LISTED ENTRIES:
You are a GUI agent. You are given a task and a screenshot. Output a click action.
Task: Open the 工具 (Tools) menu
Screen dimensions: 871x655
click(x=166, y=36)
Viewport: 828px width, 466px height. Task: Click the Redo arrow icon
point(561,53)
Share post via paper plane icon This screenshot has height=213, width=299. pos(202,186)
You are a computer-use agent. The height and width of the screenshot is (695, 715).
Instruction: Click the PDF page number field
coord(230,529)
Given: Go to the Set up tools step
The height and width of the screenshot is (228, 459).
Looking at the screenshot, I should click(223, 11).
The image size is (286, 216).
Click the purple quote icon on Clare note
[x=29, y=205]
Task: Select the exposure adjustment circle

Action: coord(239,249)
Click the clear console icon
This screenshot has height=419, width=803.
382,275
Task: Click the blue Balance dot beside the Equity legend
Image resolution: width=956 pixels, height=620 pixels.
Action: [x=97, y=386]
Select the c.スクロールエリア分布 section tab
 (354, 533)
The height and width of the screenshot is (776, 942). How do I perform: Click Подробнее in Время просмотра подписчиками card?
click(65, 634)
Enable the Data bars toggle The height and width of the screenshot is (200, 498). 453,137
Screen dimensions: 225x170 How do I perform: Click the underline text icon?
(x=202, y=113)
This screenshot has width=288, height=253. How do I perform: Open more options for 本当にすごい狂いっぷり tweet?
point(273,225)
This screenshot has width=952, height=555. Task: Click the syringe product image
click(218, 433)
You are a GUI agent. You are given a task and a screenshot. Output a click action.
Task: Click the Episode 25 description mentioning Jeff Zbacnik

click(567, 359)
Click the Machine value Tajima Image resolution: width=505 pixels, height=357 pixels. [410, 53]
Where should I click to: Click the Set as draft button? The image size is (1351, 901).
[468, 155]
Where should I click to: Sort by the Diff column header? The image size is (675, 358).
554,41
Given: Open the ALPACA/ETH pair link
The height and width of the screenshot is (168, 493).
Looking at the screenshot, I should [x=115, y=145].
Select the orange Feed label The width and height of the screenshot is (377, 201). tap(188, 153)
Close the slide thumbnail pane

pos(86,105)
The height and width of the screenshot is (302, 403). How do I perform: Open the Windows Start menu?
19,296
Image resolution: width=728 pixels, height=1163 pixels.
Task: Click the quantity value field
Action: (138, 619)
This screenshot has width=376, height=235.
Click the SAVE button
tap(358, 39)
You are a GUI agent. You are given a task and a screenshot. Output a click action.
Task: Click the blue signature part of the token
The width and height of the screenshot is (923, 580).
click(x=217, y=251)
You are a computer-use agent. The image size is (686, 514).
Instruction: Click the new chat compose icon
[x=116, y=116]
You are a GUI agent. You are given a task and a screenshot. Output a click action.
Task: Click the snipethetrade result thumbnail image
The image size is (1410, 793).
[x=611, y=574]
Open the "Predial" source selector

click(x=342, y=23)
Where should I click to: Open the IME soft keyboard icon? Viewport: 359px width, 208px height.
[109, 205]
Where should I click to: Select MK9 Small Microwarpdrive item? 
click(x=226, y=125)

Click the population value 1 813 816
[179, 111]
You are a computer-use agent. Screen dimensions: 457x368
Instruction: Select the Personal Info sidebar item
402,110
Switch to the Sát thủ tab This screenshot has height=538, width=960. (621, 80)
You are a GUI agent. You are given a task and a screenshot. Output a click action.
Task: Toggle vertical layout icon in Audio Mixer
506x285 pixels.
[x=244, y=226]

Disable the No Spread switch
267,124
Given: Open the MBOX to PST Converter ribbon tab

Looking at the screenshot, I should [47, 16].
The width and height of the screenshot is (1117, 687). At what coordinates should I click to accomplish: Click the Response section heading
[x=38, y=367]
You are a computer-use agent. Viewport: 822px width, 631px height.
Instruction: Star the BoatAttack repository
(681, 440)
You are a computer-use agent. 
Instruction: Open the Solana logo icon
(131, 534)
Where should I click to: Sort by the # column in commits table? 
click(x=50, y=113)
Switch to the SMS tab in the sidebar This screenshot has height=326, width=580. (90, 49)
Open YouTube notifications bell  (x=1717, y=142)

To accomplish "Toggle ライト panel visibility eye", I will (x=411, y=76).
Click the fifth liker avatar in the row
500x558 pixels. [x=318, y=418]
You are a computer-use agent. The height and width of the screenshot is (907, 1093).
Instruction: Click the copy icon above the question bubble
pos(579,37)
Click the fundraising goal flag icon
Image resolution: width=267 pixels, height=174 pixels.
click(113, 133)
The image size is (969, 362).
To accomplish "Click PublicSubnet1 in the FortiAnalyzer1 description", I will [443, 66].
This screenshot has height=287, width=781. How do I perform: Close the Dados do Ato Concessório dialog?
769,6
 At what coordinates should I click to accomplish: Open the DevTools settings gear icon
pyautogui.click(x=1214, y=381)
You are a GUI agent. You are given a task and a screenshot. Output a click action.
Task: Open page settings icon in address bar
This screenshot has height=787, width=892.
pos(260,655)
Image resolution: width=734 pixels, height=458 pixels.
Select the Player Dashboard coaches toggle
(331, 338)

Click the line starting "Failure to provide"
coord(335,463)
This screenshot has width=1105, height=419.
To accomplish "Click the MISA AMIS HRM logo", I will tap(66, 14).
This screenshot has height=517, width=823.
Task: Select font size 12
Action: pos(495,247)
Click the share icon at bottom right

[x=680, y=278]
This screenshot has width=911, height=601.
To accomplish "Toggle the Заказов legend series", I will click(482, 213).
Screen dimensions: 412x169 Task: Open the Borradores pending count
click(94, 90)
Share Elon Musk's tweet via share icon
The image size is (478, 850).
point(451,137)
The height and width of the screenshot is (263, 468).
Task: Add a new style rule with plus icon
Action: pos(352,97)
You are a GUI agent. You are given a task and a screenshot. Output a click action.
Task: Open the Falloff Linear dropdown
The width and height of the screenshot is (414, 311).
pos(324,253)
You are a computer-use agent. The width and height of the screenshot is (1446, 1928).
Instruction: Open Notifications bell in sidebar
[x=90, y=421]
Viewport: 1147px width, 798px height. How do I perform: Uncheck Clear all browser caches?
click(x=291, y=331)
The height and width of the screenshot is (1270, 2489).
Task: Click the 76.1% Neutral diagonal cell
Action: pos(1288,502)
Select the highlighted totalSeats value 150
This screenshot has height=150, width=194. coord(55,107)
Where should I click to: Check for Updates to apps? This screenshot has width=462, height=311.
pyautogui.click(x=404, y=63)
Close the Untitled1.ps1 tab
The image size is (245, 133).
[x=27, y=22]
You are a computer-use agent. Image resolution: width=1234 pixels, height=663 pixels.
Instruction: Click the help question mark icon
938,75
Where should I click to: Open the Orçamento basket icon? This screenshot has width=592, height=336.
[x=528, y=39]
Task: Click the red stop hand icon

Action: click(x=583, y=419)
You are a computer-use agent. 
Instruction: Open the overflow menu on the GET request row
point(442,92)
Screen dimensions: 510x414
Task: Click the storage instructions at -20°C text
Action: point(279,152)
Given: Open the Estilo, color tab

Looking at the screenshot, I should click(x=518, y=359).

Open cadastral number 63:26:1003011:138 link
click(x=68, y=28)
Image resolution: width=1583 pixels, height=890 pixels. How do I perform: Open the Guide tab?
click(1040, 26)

WHAT TO DO: Reproduce the records above with each occurrence of "Where should I click to" replaced by "Which spot do I click to", leaving everything else unchanged.

TASK ANSWER:
You are a GUI agent. You are given a task and a screenshot. Output a click action.
Task: Open the 工具 (Tools) menu
Screen dimensions: 871x655
click(x=166, y=36)
Viewport: 828px width, 466px height. Task: Click the Redo arrow icon
point(561,53)
Share post via paper plane icon This screenshot has height=213, width=299. pos(202,186)
You are a computer-use agent. The height and width of the screenshot is (695, 715).
Instruction: Click the PDF page number field
coord(230,529)
Given: Go to the Set up tools step
The height and width of the screenshot is (228, 459).
Looking at the screenshot, I should click(223, 11).
The image size is (286, 216).
Click the purple quote icon on Clare note
[x=29, y=205]
Task: Select the exposure adjustment circle

Action: coord(239,249)
Click the clear console icon
This screenshot has height=419, width=803.
382,275
Task: Click the blue Balance dot beside the Equity legend
Image resolution: width=956 pixels, height=620 pixels.
Action: [x=97, y=386]
Select the c.スクロールエリア分布 section tab
 (354, 533)
The height and width of the screenshot is (776, 942). How do I perform: Click Подробнее in Время просмотра подписчиками card?
click(65, 634)
Enable the Data bars toggle The height and width of the screenshot is (200, 498). 453,137
Screen dimensions: 225x170 How do I perform: Click the underline text icon?
(x=202, y=113)
This screenshot has width=288, height=253. How do I perform: Open more options for 本当にすごい狂いっぷり tweet?
point(273,225)
This screenshot has width=952, height=555. Task: Click the syringe product image
click(218, 433)
You are a GUI agent. You are given a task and a screenshot. Output a click action.
Task: Click the Episode 25 description mentioning Jeff Zbacnik

click(567, 359)
Click the Machine value Tajima Image resolution: width=505 pixels, height=357 pixels. [410, 53]
Which spot do I click to: Click the Set as draft button? The image size is (1351, 901).
[468, 155]
Which spot do I click to: Sort by the Diff column header? The image size is (675, 358).
554,41
Given: Open the ALPACA/ETH pair link
The height and width of the screenshot is (168, 493).
Looking at the screenshot, I should [x=115, y=145].
Select the orange Feed label The width and height of the screenshot is (377, 201). tap(188, 153)
Close the slide thumbnail pane

pos(86,105)
The height and width of the screenshot is (302, 403). How do I perform: Open the Windows Start menu?
19,296
Image resolution: width=728 pixels, height=1163 pixels.
Task: Click the quantity value field
Action: (138, 619)
This screenshot has width=376, height=235.
Click the SAVE button
tap(358, 39)
You are a GUI agent. You are given a task and a screenshot. Output a click action.
Task: Click the blue signature part of the token
The width and height of the screenshot is (923, 580).
click(x=217, y=251)
You are a computer-use agent. The image size is (686, 514).
Instruction: Click the new chat compose icon
[x=116, y=116]
You are a GUI agent. You are given a task and a screenshot. Output a click action.
Task: Click the snipethetrade result thumbnail image
The image size is (1410, 793).
[x=611, y=574]
Open the "Predial" source selector

click(x=342, y=23)
Which spot do I click to: Open the IME soft keyboard icon? Viewport: 359px width, 208px height.
[109, 205]
Which spot do I click to: Select MK9 Small Microwarpdrive item? 
click(x=226, y=125)

Click the population value 1 813 816
[179, 111]
You are a computer-use agent. Screen dimensions: 457x368
Instruction: Select the Personal Info sidebar item
402,110
Switch to the Sát thủ tab This screenshot has height=538, width=960. (621, 80)
You are a GUI agent. You are given a task and a screenshot. Output a click action.
Task: Toggle vertical layout icon in Audio Mixer
506x285 pixels.
[x=244, y=226]

Disable the No Spread switch
267,124
Given: Open the MBOX to PST Converter ribbon tab

Looking at the screenshot, I should [47, 16].
The width and height of the screenshot is (1117, 687). At what coordinates should I click to accomplish: Click the Response section heading
[x=38, y=367]
You are a computer-use agent. Viewport: 822px width, 631px height.
Instruction: Star the BoatAttack repository
(681, 440)
You are a computer-use agent. 
Instruction: Open the Solana logo icon
(131, 534)
Which spot do I click to: Sort by the # column in commits table? 
click(x=50, y=113)
Switch to the SMS tab in the sidebar This screenshot has height=326, width=580. (90, 49)
Open YouTube notifications bell  (x=1717, y=142)

To accomplish "Toggle ライト panel visibility eye", I will (x=411, y=76).
Click the fifth liker avatar in the row
500x558 pixels. [x=318, y=418]
You are a computer-use agent. The height and width of the screenshot is (907, 1093).
Instruction: Click the copy icon above the question bubble
pos(579,37)
Click the fundraising goal flag icon
Image resolution: width=267 pixels, height=174 pixels.
click(113, 133)
The image size is (969, 362).
To accomplish "Click PublicSubnet1 in the FortiAnalyzer1 description", I will [443, 66].
This screenshot has height=287, width=781. How do I perform: Close the Dados do Ato Concessório dialog?
769,6
 At what coordinates should I click to accomplish: Open the DevTools settings gear icon
pyautogui.click(x=1214, y=381)
You are a GUI agent. You are given a task and a screenshot. Output a click action.
Task: Open page settings icon in address bar
This screenshot has height=787, width=892.
pos(260,655)
Image resolution: width=734 pixels, height=458 pixels.
Select the Player Dashboard coaches toggle
(331, 338)

Click the line starting "Failure to provide"
coord(335,463)
This screenshot has width=1105, height=419.
To accomplish "Click the MISA AMIS HRM logo", I will tap(66, 14).
This screenshot has height=517, width=823.
Task: Select font size 12
Action: pos(495,247)
Click the share icon at bottom right

[x=680, y=278]
This screenshot has width=911, height=601.
To accomplish "Toggle the Заказов legend series", I will click(482, 213).
Screen dimensions: 412x169 Task: Open the Borradores pending count
click(94, 90)
Share Elon Musk's tweet via share icon
The image size is (478, 850).
point(451,137)
The height and width of the screenshot is (263, 468).
Task: Add a new style rule with plus icon
Action: pos(352,97)
You are a GUI agent. You are given a task and a screenshot. Output a click action.
Task: Open the Falloff Linear dropdown
The width and height of the screenshot is (414, 311).
pos(324,253)
You are a computer-use agent. The width and height of the screenshot is (1446, 1928).
Instruction: Open Notifications bell in sidebar
[x=90, y=421]
Viewport: 1147px width, 798px height. How do I perform: Uncheck Clear all browser caches?
click(x=291, y=331)
The height and width of the screenshot is (1270, 2489).
Task: Click the 76.1% Neutral diagonal cell
Action: pos(1288,502)
Select the highlighted totalSeats value 150
This screenshot has height=150, width=194. coord(55,107)
Which spot do I click to: Check for Updates to apps? This screenshot has width=462, height=311.
pyautogui.click(x=404, y=63)
Close the Untitled1.ps1 tab
The image size is (245, 133).
[x=27, y=22]
You are a computer-use agent. Image resolution: width=1234 pixels, height=663 pixels.
Instruction: Click the help question mark icon
938,75
Which spot do I click to: Open the Orçamento basket icon? This screenshot has width=592, height=336.
[x=528, y=39]
Task: Click the red stop hand icon

Action: click(x=583, y=419)
You are a computer-use agent. 
Instruction: Open the overflow menu on the GET request row
point(442,92)
Screen dimensions: 510x414
Task: Click the storage instructions at -20°C text
Action: point(279,152)
Given: Open the Estilo, color tab

Looking at the screenshot, I should click(x=518, y=359).

Open cadastral number 63:26:1003011:138 link
click(x=68, y=28)
Image resolution: width=1583 pixels, height=890 pixels. How do I perform: Open the Guide tab?
click(1040, 26)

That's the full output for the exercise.